La debolezza nelle grandi città -la lega è sopravanzata dal PD in tutti i capoluoghi provinciali della lombardia,e vince in tutte le provincie- indicherebbe un carattere arretrato del voto lerghista. In realtà nelle città ormai risiedono elites e ceti amministrativi e commerciali, mentre si snodano nel territorio extra urbano le filiere produttive e della ricerca applicata.

La lega si è nutrita di un tessuto sociale straordinariamente americano. Grillo invece si è aperto un varco nella giungla metropolitana, insidiando però la Lega anche nelle campagne industriali.

Andremo ad un conflitto finale o si ipotizza un colpo di scena fra i barbari sognati e i sognatori cittadini? Questo è il vero interrogativo che la sinistra dovrebbe porsi: impedire la convergenza di una Lega senza Berlusconi e un grillismo amministrativo.

In questo quadro la televisione è usata da Grillo come carica al contrario: meno la vedi meglio stai, meno ci sei più comunichi, meno ti fai coinvolgere , più sei popolare. Grillo cavalca un trend storico: la TV come disvalore, così come ogni consumo di massa, tanto più se legato alla spesa pubblica, come la TV, è un disvalore.

Il trionfo arriva quando la lontananza dalla TV diventa incubo per la TV, che comincia a cercarti ossessivamente, parlando di te, senza te. Tanto più che avendo solo una bandiera popolare, il rifiuto dei politici e tanti programmi settoriali, non declinabili in TV- energie, agricoltura, lavori digitali, no tav, ambiente- la rete e' il catalogo ideale per dare ad ognuno il programma on demand.

Anzi la TV diventa l'uniforme della politica, l'emblema del regime: Vespa, ma anche Santoro, con il loro sovrapporsi ai partiti diventano i bersagli più facili da inquadrare: non ci vengo perché sei il nemico.

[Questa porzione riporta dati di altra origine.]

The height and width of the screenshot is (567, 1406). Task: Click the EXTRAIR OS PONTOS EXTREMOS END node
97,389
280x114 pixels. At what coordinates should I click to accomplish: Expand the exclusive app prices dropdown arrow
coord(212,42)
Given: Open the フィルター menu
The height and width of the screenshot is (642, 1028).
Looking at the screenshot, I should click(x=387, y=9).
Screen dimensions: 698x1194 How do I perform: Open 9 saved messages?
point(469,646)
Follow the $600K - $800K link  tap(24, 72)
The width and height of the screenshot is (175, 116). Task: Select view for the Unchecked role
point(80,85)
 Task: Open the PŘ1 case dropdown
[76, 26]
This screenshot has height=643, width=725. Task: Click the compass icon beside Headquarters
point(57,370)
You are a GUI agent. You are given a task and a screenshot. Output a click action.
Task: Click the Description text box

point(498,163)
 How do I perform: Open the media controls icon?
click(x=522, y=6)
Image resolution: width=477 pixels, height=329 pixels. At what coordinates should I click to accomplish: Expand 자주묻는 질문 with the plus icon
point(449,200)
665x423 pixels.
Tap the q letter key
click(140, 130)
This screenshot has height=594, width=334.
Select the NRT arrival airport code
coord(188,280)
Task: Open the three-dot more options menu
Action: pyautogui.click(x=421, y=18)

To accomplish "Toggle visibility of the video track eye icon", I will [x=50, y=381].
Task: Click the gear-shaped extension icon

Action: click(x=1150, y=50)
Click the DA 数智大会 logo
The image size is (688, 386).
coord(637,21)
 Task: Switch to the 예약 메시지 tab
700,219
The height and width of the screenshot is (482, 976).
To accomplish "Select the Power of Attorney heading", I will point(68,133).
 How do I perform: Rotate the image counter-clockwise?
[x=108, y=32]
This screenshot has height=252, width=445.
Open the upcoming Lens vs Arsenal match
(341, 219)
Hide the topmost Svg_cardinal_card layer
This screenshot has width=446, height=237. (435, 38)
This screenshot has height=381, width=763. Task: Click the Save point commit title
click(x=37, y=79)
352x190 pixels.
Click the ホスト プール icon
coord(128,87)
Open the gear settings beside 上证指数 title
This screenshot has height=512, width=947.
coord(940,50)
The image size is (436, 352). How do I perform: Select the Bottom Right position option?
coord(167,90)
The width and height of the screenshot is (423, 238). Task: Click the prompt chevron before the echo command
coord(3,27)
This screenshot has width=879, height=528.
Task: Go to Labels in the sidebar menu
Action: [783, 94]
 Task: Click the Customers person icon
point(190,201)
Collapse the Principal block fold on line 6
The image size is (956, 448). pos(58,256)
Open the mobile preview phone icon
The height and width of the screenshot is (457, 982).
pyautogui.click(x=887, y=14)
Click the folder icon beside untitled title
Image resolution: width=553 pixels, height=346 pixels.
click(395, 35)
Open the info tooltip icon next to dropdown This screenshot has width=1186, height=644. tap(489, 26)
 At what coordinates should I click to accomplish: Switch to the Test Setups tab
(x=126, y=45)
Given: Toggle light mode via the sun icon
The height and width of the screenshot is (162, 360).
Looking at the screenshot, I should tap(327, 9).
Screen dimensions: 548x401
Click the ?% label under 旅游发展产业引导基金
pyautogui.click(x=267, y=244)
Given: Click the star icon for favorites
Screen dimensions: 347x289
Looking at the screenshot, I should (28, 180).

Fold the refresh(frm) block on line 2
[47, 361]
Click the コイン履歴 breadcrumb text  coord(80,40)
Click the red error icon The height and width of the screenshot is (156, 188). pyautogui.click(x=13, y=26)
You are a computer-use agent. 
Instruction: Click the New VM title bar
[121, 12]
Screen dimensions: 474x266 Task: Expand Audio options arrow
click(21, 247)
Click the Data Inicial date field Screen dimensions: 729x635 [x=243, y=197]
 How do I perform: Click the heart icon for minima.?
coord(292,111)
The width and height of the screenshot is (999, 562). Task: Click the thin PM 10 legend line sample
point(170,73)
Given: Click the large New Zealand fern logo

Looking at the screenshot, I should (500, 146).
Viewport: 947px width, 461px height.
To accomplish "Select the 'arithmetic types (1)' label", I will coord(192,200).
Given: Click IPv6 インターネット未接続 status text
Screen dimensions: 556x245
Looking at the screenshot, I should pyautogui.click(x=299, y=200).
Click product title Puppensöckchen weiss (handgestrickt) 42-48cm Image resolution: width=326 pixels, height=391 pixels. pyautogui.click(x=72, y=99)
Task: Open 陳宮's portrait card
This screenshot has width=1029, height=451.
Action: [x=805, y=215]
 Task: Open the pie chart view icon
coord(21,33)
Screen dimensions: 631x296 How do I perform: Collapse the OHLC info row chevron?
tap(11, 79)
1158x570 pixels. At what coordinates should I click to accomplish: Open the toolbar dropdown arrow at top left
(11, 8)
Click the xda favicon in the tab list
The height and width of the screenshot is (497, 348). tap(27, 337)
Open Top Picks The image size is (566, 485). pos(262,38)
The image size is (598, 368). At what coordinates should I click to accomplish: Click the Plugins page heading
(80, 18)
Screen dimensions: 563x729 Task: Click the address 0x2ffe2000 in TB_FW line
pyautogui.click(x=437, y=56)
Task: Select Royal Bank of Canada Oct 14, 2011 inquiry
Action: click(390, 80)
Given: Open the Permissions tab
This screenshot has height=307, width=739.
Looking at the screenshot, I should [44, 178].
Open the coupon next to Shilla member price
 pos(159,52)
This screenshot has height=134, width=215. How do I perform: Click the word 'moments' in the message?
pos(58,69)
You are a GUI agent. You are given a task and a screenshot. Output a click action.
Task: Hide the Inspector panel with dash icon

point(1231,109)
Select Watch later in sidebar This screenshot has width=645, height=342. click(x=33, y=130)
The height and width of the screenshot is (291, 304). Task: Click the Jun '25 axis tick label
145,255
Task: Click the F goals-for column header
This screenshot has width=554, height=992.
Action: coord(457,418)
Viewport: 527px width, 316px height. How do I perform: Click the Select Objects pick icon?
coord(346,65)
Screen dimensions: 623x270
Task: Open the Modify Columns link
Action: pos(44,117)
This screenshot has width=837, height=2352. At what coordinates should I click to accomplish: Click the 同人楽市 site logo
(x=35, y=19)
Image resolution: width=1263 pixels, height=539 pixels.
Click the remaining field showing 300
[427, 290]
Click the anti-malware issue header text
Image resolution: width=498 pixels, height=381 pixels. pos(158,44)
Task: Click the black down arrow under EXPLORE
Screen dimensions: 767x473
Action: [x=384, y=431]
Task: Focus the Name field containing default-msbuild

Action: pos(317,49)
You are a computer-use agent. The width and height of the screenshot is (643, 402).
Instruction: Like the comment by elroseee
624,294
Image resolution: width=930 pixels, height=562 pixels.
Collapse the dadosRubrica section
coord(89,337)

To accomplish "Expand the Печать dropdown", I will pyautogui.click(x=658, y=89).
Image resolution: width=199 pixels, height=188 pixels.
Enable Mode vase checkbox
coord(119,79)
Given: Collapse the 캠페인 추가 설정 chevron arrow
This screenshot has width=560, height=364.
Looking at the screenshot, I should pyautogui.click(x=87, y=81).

In questo quadro da catalizzatore dei movimenti, che trovano un provider che li porta alle soglie del potere, si aggiunge l'effetto Monti. Con il Governo tecnico, Grillo estende il suo marketing: diritti e qualità della vita, ma anche fisco e sviluppo. Dobbiamo parlare alla pancia di una maggioranza silenziosa orfana e disgustata da Berlusconi.

In poche settimane Grillo diventa neocons: assume un carattere da anarcoconservatore, all'americana. La rete in questo lo aiuta ancora: la natura individualista, competitiva, antistatalista, comunitaria, cooperativa ma non solidarista, diventa un ambiente coerente per ibridare la cultura di una movimento nato a sinistra ma diventato digitalmente populista, toutcourt.

Si verifica in politica quanto è già in atto in altri segmenti sociali.

Nell'informazione i grillini sono l'enorme proletariato digitale dell'informazione senza contratti né testate che chiedono connettività, copyleft e ricerca. Lo stesso vale nelle professioni, nei saperi, nell'assistenza, nel commercio: un'ondata di autoimprenditori che incalzano i titolari di ogni funzione chiedendo di condividerla. Il grillismo è la fase supresa del networking, per parafrasare Lenin.

Non si aggredisce, né si comprende il fenomeno, se non si sa decifrare il processo di riconfigurazione di ogni vericalità fordista in una nuova orizzontalità a rete.

Il combinato disposto di un'anima di equosostenibiolità di sinistra, con un'aggressività di individualismo competitivo0 di destra porta Grillo ad un nuovo interclassismo digitale, che gli permette, unico sul mercato politico, di parlare ai nativi digitali e, tramite loro, trainare l'attenzione delle generazioni emancipate.

E di dettare l'agenda politica.

La dinamica della campagna elettorale lo ha dimostrato.